GIVEN INSTRUCTION 1 -
Reproduce verbatim the portion of the motorcycle travel account between "The road ahead" and "of that episode.)", inclusive.
GIVEN INSTRUCTION 2 -
Answer the following questions using the motorcycle travel account.
(a) To which harbor did the narrator head north to check on the whale safari tours?
(b) Which tires did the narrator test for grip on the gravel road?
(c) Where did the narrator set up the tent for the night?
GIVEN INSTRUCTION 3 -
Extend the motorcycle travel account with the next portion of the narrative, beginning immediately after its final sentence.

___ EXCERPTED PASSAGE

So I went back and headed north to the harbor of Sto instead, where I wanted to check on the whale safari tours. The landscape was only getting better and better.

I am the king of the road …

When I showed up at the safari people I was told to reserve some weeks in advance. Not really an option for me - I had decided to come here only hours ago …

So I shrugged and turned around.

On the most southern Vesteralen island I decided to take the long way and follow the coastal road along its west coast. At some point the road changed from asphalt to gravel, consisting of sharp, recently shredded stones. I continued carefully, testing the grip of my Battlax BT21 – non-surprisingly there wasn’t much. Nevertheless, after a while I found myself happily cruising in 3rd
and 4th gear, trailing a cloud of dust.
About 20-30km later a road sign indicated road works ahead. What had I just left behind me, then?

The road ahead didn’t look any different. I continued, and even if there was still enough gas in the tank, it was getting late. Time to look for a nice place for the night. (I must have been pretty tired, otherwise I should be able to find some photos of that episode.)

In the end I set up my tent behind a hedge, next to the road. The last thing before I went to bed was a quick check on the bike. I would swear that last 50km of gravel had cost me at least 1mm of rubber.

The next morning I woke up early and immediately hit the road. I stopped in a small fisher village to get coffee and some bread for breakfast. Then I arrived at the ferry port to the Lofoten islands. While waiting for the ferry there was time to chat with some other bikers. Also I was again invited for some coffee by the people in the RV next to me, Germans in a woolen pullovers.

______
___ DATA SEGMENT

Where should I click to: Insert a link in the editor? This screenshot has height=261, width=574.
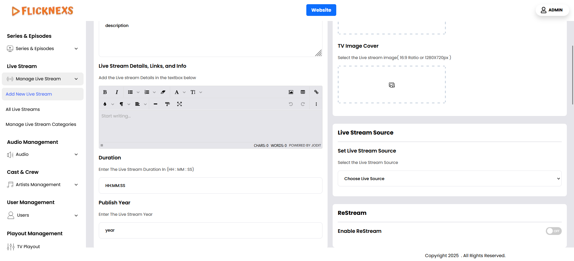tap(316, 92)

______

RIGHT ANSWER 1 -
The road ahead didn’t look any different. I continued, and even if there was still enough gas in the tank, it was getting late. Time to look for a nice place for the night. (I must have been pretty tired, otherwise I should be able to find some photos of that episode.)

RIGHT ANSWER 2 -
(a) The harbor of Sto.
(b) Battlax BT21.
(c) Behind a hedge, next to the road.

RIGHT ANSWER 3 -
On the ferry

Approaching the Lofoten islands

MustTourEurope 11-27-2010 11:01 AM


Originally Posted by pip_muenster

With the ferry from Puttgarden to Rødby and then from Helsingør to Helsingborg I arrived in Sweden, where I immediately almost crashed when exiting a roundabout. Someone had just put a solid layer of gravel on top of the asphalt. Well ok, everybody comes to Sweden for the gravel roads, so there’s no point complaining …

My version of Kronborg Castle in Helsingør...and it's big guns :-)

arres 11-27-2010 11:08 AM

Excellent photos. Thanks for sharing:clap

Jedediah 11-27-2010 11:11 AM

pip muenster,

Glad you are picking up on your ride report.

I find this all very facinating and appreciate the time it takes to post. So please continue. Great pictures by the way. It looks cold and lonely in places. Great place to clear your head?

I have two questions if you do not mind:

1. You changed tents. How did the new one work over all?

2. In post 4 above, you stated: "(You'll probably know about the tunnel and the entry/exit fee etc. so I won't bother you with details.)" I would love the details on the tunnel and fees :-)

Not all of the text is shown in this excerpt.